Des dépenses sous surveillance
Les services de media training, destinés à préparer les interventions médiatiques, sont légitimes dans le cadre des activités parlementaires. Cependant, le montant et la fréquence des factures ont attiré l'attention des autorités. Selon nos informations, les enquêteurs cherchent à déterminer si ces dépenses étaient réellement liées aux fonctions européennes de Jordan Bardella ou si elles relevaient d'un usage personnel.

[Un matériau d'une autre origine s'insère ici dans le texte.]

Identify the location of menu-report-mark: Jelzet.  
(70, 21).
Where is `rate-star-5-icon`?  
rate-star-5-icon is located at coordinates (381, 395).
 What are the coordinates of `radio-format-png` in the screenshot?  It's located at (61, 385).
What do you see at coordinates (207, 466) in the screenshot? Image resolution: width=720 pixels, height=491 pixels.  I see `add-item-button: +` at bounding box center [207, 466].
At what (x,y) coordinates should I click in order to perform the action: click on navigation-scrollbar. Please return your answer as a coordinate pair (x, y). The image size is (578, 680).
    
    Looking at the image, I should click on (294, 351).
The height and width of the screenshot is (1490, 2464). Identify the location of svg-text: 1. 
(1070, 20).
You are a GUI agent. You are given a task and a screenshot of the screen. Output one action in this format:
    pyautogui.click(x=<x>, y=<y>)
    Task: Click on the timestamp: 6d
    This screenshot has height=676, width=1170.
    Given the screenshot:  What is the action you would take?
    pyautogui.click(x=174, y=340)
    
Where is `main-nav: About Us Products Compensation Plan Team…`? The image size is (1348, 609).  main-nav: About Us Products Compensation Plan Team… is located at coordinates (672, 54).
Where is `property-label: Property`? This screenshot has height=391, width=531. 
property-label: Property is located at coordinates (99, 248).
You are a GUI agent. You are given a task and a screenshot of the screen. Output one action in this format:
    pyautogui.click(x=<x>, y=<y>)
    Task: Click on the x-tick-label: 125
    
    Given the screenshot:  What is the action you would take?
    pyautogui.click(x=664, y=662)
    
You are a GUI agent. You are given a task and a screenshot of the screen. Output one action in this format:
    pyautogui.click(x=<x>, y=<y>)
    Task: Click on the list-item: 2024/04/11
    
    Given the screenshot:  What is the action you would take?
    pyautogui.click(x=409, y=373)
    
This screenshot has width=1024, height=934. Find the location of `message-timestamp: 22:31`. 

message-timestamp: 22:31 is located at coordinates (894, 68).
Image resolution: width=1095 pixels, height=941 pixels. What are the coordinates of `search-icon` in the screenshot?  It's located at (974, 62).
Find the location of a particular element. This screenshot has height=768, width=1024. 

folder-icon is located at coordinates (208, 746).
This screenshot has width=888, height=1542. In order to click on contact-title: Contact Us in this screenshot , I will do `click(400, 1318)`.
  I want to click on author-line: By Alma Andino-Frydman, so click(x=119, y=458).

L'élu RN, également député européen, aurait bénéficié de séances de coaching dispensées par une société spécialisée. Les sommes en jeu, estimées à plus de 100 000 euros sur deux ans, sont jugées excessives par certains observateurs. Le Parquet européen, compétent pour les infractions portant atteinte aux intérêts financiers de l'Union, a donc ouvert une enquête préliminaire.
Les réactions politiques
Jordan Bardella a réagi en affirmant que toutes ses dépenses étaient conformes aux règles et qu'il collaborerait pleinement avec la justice. Il dénonce une instrumentalisation politique. De son côté, le Rassemblement national a exprimé son soutien à son président, estimant que cette enquête visait à nuire à l'image du parti.
Plusieurs élus européens, notamment de la majorité présidentielle, ont salué l'initiative du Parquet, appelant à plus de transparence sur l'utilisation des fonds publics. La présidente du groupe Renew Europe a déclaré que ce type d'affaires renforçait la nécessité d'un contrôle strict des dépenses parlementaires.
Un précédent inquiétant ?
Cette affaire n'est pas isolée. D'autres eurodéputés ont été épinglés pour des frais de conseil ou de communication jugés abusifs. Le Parquet européen, créé en 2021, a déjà ouvert plusieurs enquêtes similaires, notamment sur des assistants parlementaires fictifs ou des détournements de subventions.
Pour Jordan Bardella, cette enquête intervient à un moment clé, alors qu'il se positionne pour les prochaines échéances électorales. Une condamnation éventuelle pourrait ternir son image et compromettre ses ambitions. L'enquête est en cours, et aucune mise en examen n'a encore été prononcée.